Successful revolutionaries need to have hateful memories or no memories. Usually that means they are young. Removing the Windsors from their palaces, separating them from their wealth and land, humbling them - this is revolutionary work, and I can't think of any public figure, not even Dennis Skinner (perhaps especially not Dennis Skinner, given his age of 63), who has the stomach for it.

THESE are dodgy days to be earning your money as a journalist. The tabloid Today closed on Friday and threw around 200 out of work; editors elsewhere suddenly resign or get fired. The causes are stiff rises in the price of newsprint, static or falling circulations, losses caused by price-cutting, and proprietorial whim.

Conrad Black, especially, seems to be a whimsical man, with the endearing habit of causing letters from himself to be published in his own publications. The current Spectator has a typical example, in which he regrets the "offensive and tasteless reflections" of Alan Clark on the Spectator's former editor, Dominic Lawson, which were commissioned by its new editor, Frank Johnson, and published in, yes, the Spectator, owned by Conrad Black. You will remember, if you can be bothered, that Clark described Lawson's "loathsome sneering features" which now "peer slit-eyedly" out of the Sunday Telegraph, whence Black had removed Lawson to be that paper's new editor.

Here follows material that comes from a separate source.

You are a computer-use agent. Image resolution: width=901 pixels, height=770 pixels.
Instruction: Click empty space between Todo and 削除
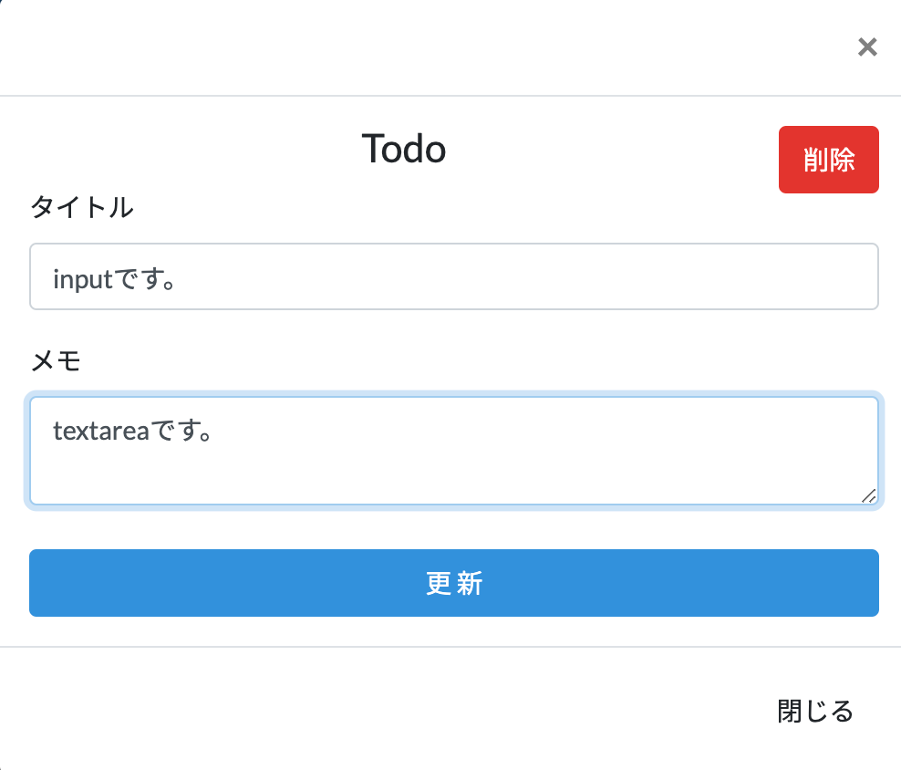[611, 149]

All very incestuous and confusing, but there is more. Black probably went further on the telephone to Johnson than he did in his letter. Consequently, when Johnson received a diary piece from Peregrine Worsthorne, in which Worsthorne took Black to task for trying to hire Paul Dacre of the Daily Mail to edit the Daily Telegraph (implying that the proprietor did not understand the up-market quality of his own newspaper), Johnson took the precaution of faxing the piece to Black, as anyone would who had not gone, as they say, Dagenham (the stop after Barking).

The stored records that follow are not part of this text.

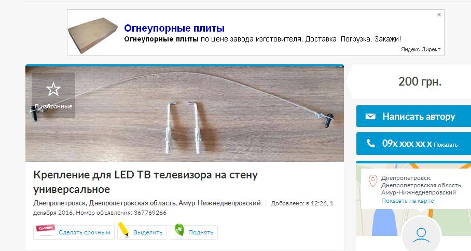Click the map location pin icon
Image resolution: width=471 pixels, height=251 pixels.
[x=373, y=181]
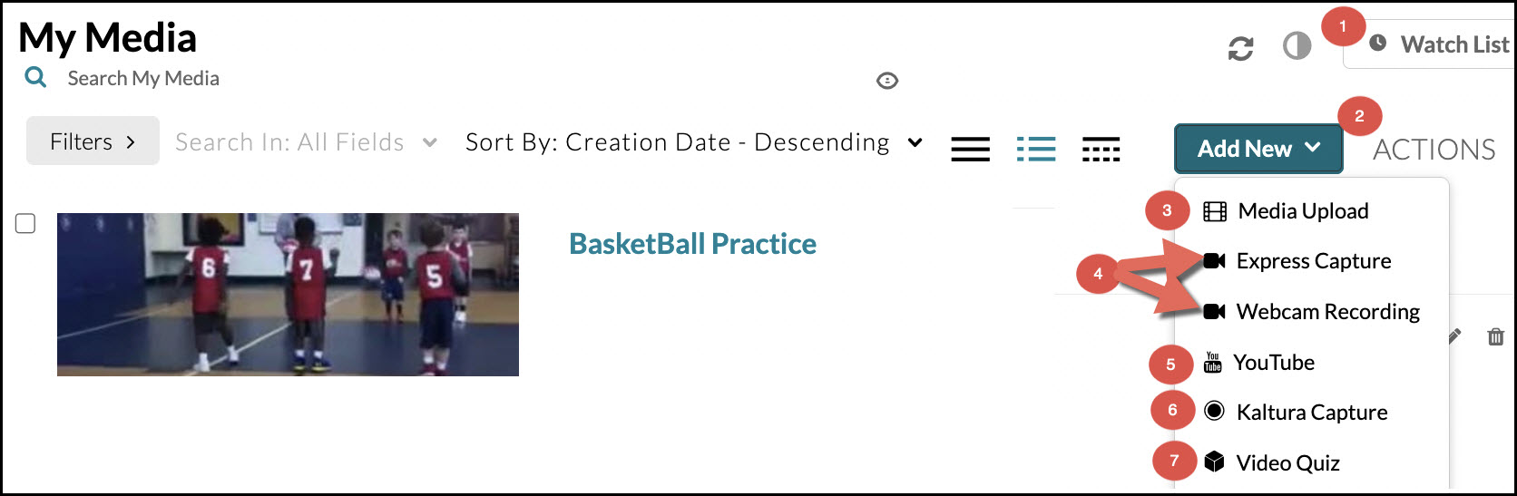Viewport: 1517px width, 496px height.
Task: Click the magnifier search icon
Action: pyautogui.click(x=35, y=78)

Black then telephoned Worsthorne to say he had got it all wrong. He, Black, would never dream of taking the Telegraph downmarket. As an example of his commitment to quality, he quoted the Sunday Telegraph's new magazine in which he had invested pounds 3m and of which he was very proud, though "one or two wrinkles" still needed to be smoothed out. The next day the editor of this splendid new magazine got the sack: Alexander "Wrinkle" Chancellor. This is what Black calls doing the ironing.